In questo modo, la giurisprudenza fa emergere una particolare connotazione dell’obbligo di sicurezza in capo al datore di lavoro, attribuendo   un’autonoma rilevanza alle situazioni in cui il “conflitto” tra dipendenti è tale da determinare conseguenze pregiudizievoli per l’integrità psico-fisica dei dipendenti medesimi.

Alla luce di tale orientamento, dunque, è configurabile una responsabilità datoriale in relazione ai contesti lavorativi connotati da continui liti e screzi, laddove il datore di lavoro non sia per tempo intervenuto al fine di prevenire e/o rimuovere tale clima conflittuale.  Si tratta, peraltro, di una responsabilità colposa di carattere omissivo, nell’ambito della quale l’eventuale inadempimento, così come la presenza e l’intensità dell’altrettanto eventuale dolo, possono al massimo incidere sul quantum del risarcimento dovuto al prestatore di lavoro.

In definitiva, dunque, si tratta di un orientamento che conferisce assoluta centralità ai temi dell’organizzazione del lavoro e dell’ambiente lavorativo, i quali devono essere finalizzati alla maggiore tutela possibile della salute fisica e mentale dei lavoratori anche relativamente ai predetti aspetti.

In ogni caso, perché si configuri la responsabilità datoriale per il danno alla salute lamentato dal singolo dipendente è comunque necessario che lo stesso provi la sussistenza di un danno, la nocività dell’ambiente di lavoro e il nesso causale tra di esse, mentre il datore di lavoro, per escludere l’addebito, dovrà provare di avere adottato tutte le misure necessarie a prevenire ed impedire il clima di stress che si assume avere determinato il danno medesimo.

Pertanto, il datore di lavoro che voglia prevenire contenziosi di questo tipo e, al contempo, raccogliere elementi utili alla propria difesa nell’ambito di un eventuale giudizio, dovrà adottare tutte le soluzioni necessarie ai predetti fini, esercitando i poteri direttivi ed organizzativi che gli sono propri.

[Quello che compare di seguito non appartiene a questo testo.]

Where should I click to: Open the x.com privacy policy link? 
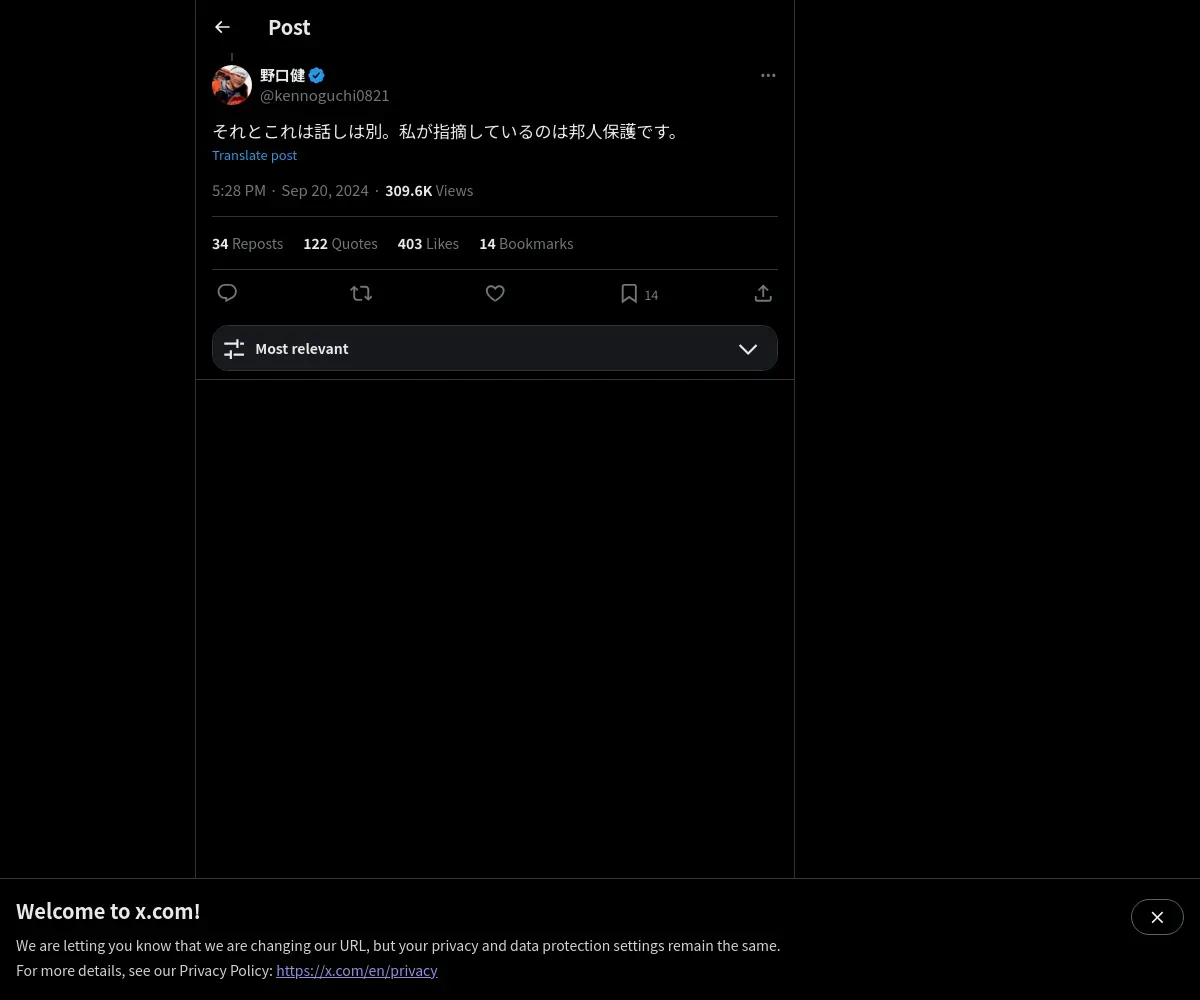point(357,970)
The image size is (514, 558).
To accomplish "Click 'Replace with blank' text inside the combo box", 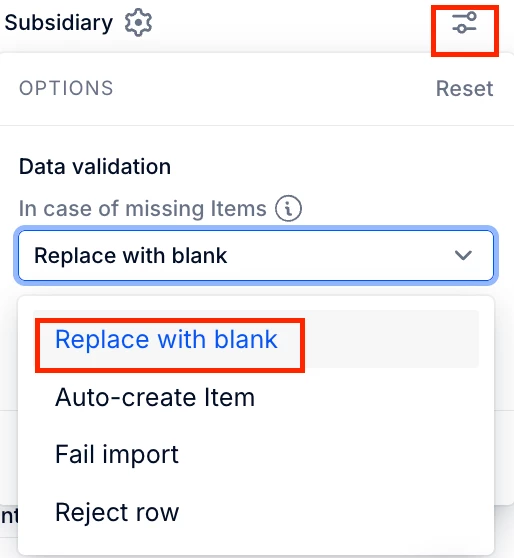I will coord(130,256).
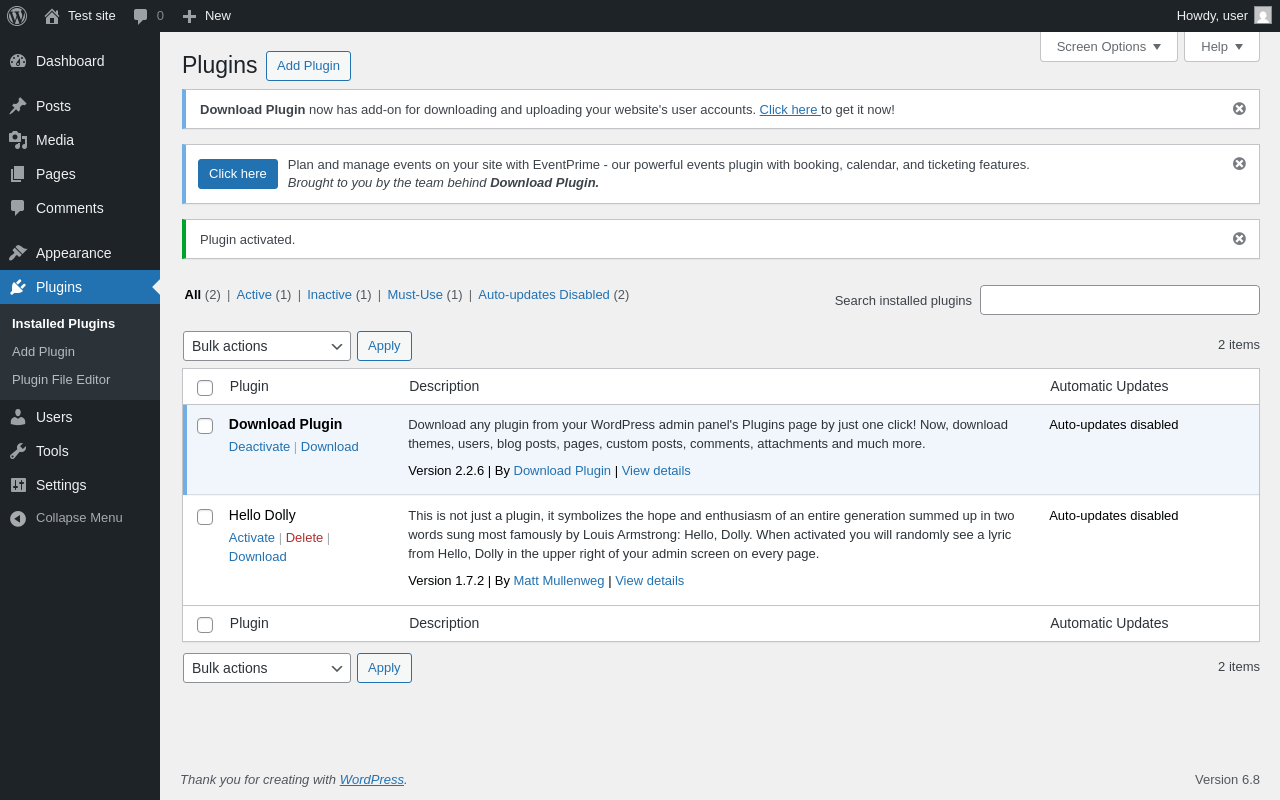Click the Collapse Menu arrow icon
The width and height of the screenshot is (1280, 800).
(x=18, y=518)
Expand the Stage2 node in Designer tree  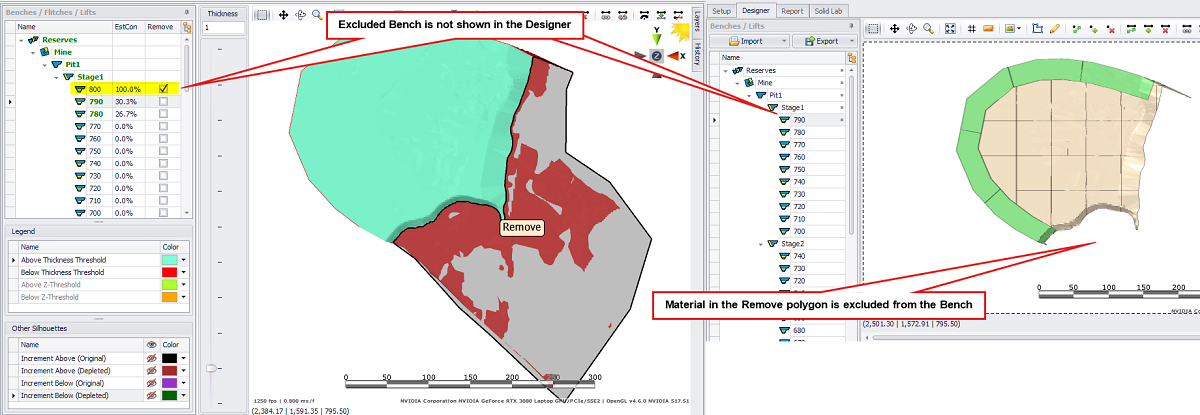pos(760,243)
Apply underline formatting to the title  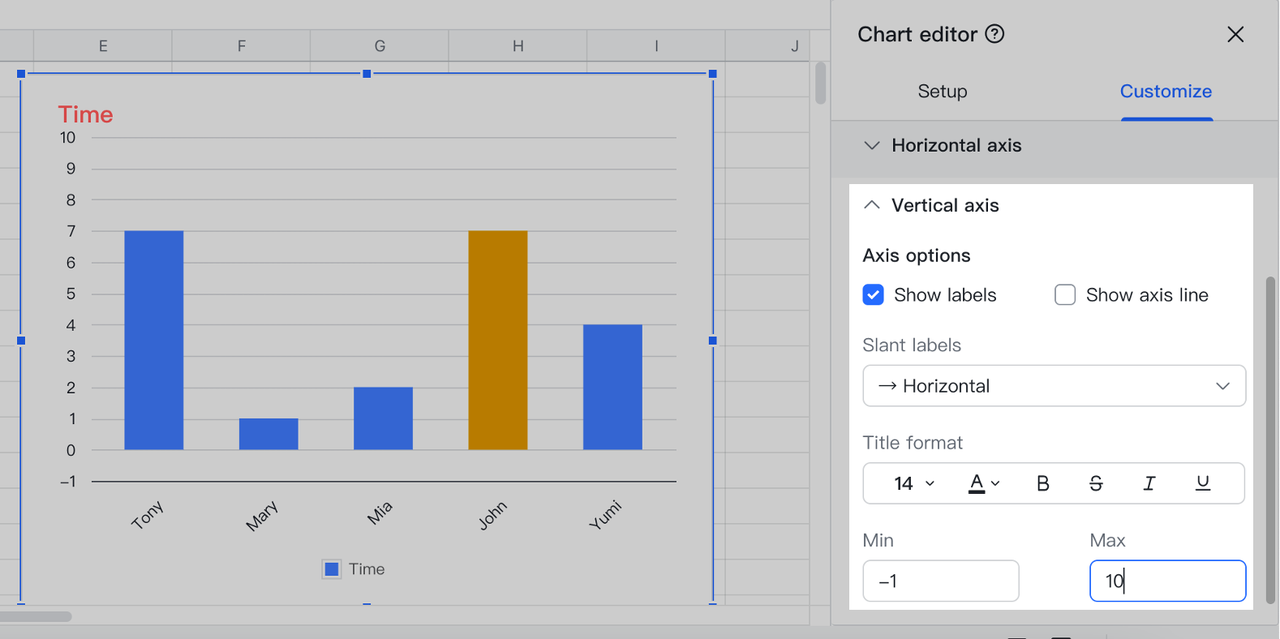point(1202,483)
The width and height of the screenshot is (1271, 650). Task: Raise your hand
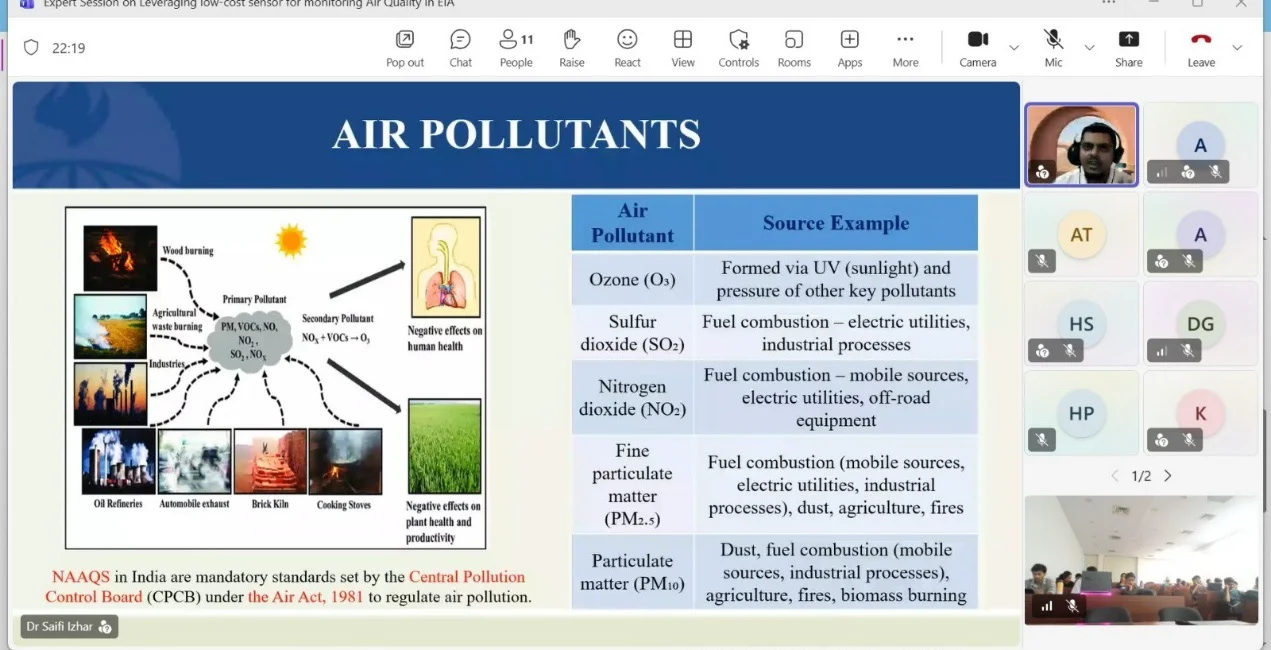572,48
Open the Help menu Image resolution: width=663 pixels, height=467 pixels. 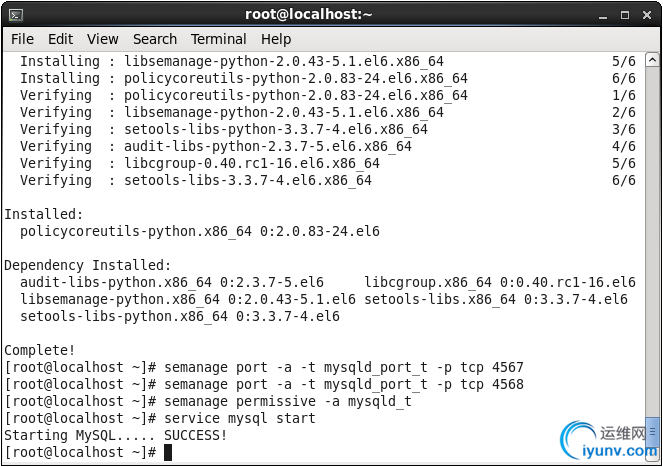(x=276, y=39)
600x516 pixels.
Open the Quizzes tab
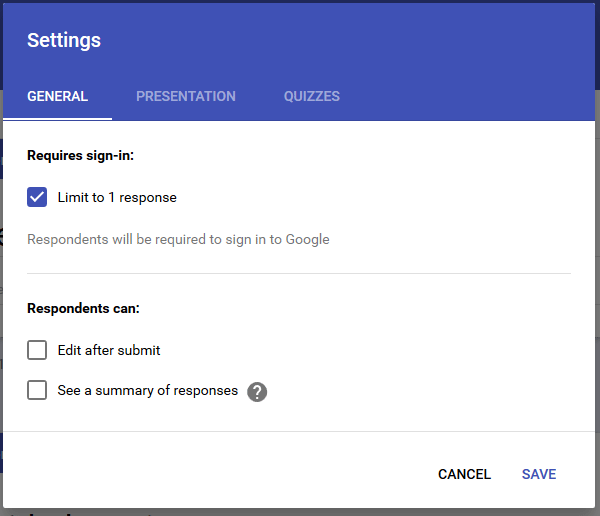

In tale contesto, ad esempio, un ruolo significativo va riconosciuto al potere disciplinare, che dovrà prontamente essere esercitato per reprimere ogni eventuale condotta violenta o comunque litigiosa che venga posta in essere non solo tra i superiori gerarchici e i sottoposti, ma anche tra colleghi di pari livello, così da rimarcare la totale estraneità dell’azienda rispetto a condotte di questo tipo. Peraltro, a seguito dell’entrata in vigore della disciplina del whistleblowing – che ha reso obbligatoria, seppure solo per talune tipologie di imprese, l’istituzione di specifici canali di segnalazione di condotte illecite -, le aziende hanno a disposizione uno strumento organizzativo ulteriore per dare attuazione al predetto obbligo, raccogliendo anche tramite il predetto canale eventuali segnalazioni di condotte a rischio, che andranno accuratamente valutate e gestite, adottando gli opportuni provvedimenti.

[1] Si v., in particolare, Cass. 19 gennaio 2024, n. 2084; 31 gennaio 2024, n. 2870; 12 febbraio 2024, n. 3791; 12 febbraio 2024, n. 3822; 12 febbraio 2024, n. 3856; 16 febbraio 2024, n. 4279.